Supplied entries:
● ● ●
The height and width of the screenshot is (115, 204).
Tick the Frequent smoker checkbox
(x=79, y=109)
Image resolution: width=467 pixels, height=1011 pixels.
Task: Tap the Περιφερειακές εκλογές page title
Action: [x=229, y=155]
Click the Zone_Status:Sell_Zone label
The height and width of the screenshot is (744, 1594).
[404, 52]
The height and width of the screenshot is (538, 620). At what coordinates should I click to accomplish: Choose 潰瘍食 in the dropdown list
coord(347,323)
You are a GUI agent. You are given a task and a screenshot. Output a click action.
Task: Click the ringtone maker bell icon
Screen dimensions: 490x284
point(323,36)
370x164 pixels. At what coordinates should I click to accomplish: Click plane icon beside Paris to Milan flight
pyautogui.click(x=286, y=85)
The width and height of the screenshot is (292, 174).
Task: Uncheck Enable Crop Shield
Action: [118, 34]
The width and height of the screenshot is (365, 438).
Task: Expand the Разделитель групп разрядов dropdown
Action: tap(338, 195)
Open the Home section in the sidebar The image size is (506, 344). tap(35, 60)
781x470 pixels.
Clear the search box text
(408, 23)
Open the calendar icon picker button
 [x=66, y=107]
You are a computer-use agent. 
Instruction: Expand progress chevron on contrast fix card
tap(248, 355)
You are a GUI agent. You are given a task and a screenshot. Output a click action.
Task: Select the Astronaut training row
● ● ●
Short exercise:
Copy out every line of the listing above word for word, without changing anything.

Response below:
The height and width of the screenshot is (115, 204).
Tick the Frequent smoker checkbox
(x=79, y=109)
Image resolution: width=467 pixels, height=1011 pixels.
Task: Tap the Περιφερειακές εκλογές page title
Action: [x=229, y=155]
Click the Zone_Status:Sell_Zone label
The height and width of the screenshot is (744, 1594).
[404, 52]
The height and width of the screenshot is (538, 620). At what coordinates should I click to accomplish: Choose 潰瘍食 in the dropdown list
coord(347,323)
You are a GUI agent. You are given a task and a screenshot. Output a click action.
Task: Click the ringtone maker bell icon
Screen dimensions: 490x284
point(323,36)
370x164 pixels. At what coordinates should I click to accomplish: Click plane icon beside Paris to Milan flight
pyautogui.click(x=286, y=85)
The width and height of the screenshot is (292, 174).
Task: Uncheck Enable Crop Shield
Action: [118, 34]
The width and height of the screenshot is (365, 438).
Task: Expand the Разделитель групп разрядов dropdown
Action: tap(338, 195)
Open the Home section in the sidebar The image size is (506, 344). tap(35, 60)
781x470 pixels.
Clear the search box text
(408, 23)
Open the calendar icon picker button
 [x=66, y=107]
You are a computer-use agent. 
Instruction: Expand progress chevron on contrast fix card
tap(248, 355)
You are a GUI agent. You are given a task and a screenshot. Output a click action.
Task: Select the Astronaut training row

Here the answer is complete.